The schema lives in internal/store/migrations/ as numbered SQL files (0001_init.sql0012_book_enrichment.sql), embedded into the binary and applied by store.Open at startup. This page documents the resulting current schema, noting which migration added what.

The two halves: rebuildable index vs durable state

The schema is deliberately split in two, and the split is the most important thing to understand before touching it:

  • The rebuildable index - books, book_files, chapters, books_fts - is a cache of what the scanner found on disk. It can be dropped and rebuilt from a rescan at any time. books.id is an internal artifact of this half: it must never appear in the API contract or in durable user state.
  • Durable state - progress, bookmarks, notes, listening_history, favourites (per-user), plus folder_overrides and book_enrichment (per-library config) - is keyed by (library_id, rel_path), with no foreign key to books.

Why no FK across the seam? Three reasons, all load-bearing:

  1. Rebuild survival. If durable state referenced books.id, deleting and re-indexing a library (or the prune step of a normal scan) would cascade away every user's progress. Path keys survive because the scanner re-creates the same rel_paths.
  2. Re-tagging survival. Fixing a book's tags changes its indexed metadata but not its path, so state keyed by path is untouched.
  3. Pre-index writes. A client can start playing a book the background scan hasn't reached yet (the filesystem view needs no index); progress saved at that moment has no books row to reference.

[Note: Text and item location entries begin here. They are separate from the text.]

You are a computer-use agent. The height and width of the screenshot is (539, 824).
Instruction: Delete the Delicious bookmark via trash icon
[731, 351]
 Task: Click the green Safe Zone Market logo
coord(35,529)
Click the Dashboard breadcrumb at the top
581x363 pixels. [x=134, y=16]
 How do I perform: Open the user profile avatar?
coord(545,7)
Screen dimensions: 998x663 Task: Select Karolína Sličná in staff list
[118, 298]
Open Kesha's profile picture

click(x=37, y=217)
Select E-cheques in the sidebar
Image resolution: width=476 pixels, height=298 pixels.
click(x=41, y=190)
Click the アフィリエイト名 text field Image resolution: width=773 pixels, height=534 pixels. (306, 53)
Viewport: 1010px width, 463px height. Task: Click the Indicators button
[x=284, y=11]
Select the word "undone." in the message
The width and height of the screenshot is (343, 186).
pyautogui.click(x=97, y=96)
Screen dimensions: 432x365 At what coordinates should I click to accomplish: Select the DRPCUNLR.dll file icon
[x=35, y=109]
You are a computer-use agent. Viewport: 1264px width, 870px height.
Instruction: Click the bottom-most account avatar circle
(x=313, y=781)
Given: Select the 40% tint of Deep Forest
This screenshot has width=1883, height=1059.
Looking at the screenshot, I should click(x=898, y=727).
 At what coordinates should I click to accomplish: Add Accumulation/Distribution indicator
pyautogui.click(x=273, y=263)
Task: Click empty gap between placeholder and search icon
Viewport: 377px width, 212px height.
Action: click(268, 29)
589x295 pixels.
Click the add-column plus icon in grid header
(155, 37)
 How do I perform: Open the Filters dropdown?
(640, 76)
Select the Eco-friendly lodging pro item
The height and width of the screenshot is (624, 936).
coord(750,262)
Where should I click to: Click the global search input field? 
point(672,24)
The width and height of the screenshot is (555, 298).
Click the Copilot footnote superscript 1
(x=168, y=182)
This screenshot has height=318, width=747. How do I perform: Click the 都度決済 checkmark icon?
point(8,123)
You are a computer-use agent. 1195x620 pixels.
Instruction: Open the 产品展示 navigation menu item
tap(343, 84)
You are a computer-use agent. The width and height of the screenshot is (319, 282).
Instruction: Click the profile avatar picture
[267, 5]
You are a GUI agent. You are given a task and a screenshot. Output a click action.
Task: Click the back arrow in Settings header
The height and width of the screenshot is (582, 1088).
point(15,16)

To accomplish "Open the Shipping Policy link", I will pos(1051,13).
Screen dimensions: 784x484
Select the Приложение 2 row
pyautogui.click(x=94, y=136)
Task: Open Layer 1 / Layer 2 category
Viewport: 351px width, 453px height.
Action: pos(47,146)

The remaining gap - a file that moves on disk - is covered by move-tracking: the scanner fingerprints files (books.content_hash) and calls catalog.MoveDurableState to carry all six path-keyed tables from the old path to the new one (see Scanner).

warning

When adding a new per-user or per-library-config table, follow the pattern: key it on (user_id, library_id, rel_path) or (library_id, path), FK only to users/libraries (with ON DELETE CASCADE), never to books - and add a line to catalog.MoveDurableState so moves carry it along.

Tables

Accounts & credentials

users (0001; is_demo added in 0005) - id, username (UNIQUE), password_hash (argon2id PHC string; empty string = password-less account, never a hash of ""), role ('admin'/'user'), disabled, is_demo, created_at, updated_at. is_demo flags throwaway demo-mode accounts so the background reaper deletes by flag, not by username prefix (which could catch a real account named demo_*). There is deliberately no last_login column - last activity is derived from MAX(tokens.last_seen).

tokens (0001) - opaque bearer tokens: user_id (FK CASCADE), token_hash (UNIQUE - only the SHA-256 hash is stored), kind ('session'/'pairing'), device_name, created_at, last_seen (bumped on every authenticated request), expires_at (NULL = no expiry), revoked.

auth_codes (0001; kind + redeemed_at added in 0010) - redeemable codes: code_hash (UNIQUE, SHA-256 of the normalized code), user_id (FK CASCADE), label, max_uses (0 = unlimited), uses, expires_at, redeemed_at (first-redemption stamp, informational), created_at, and kind:

  • 'invite' - admin-minted onboarding secret, bounded (default 5 uses / 1 day).
  • 'recovery' - user-owned durable credential (unlimited uses, never expires).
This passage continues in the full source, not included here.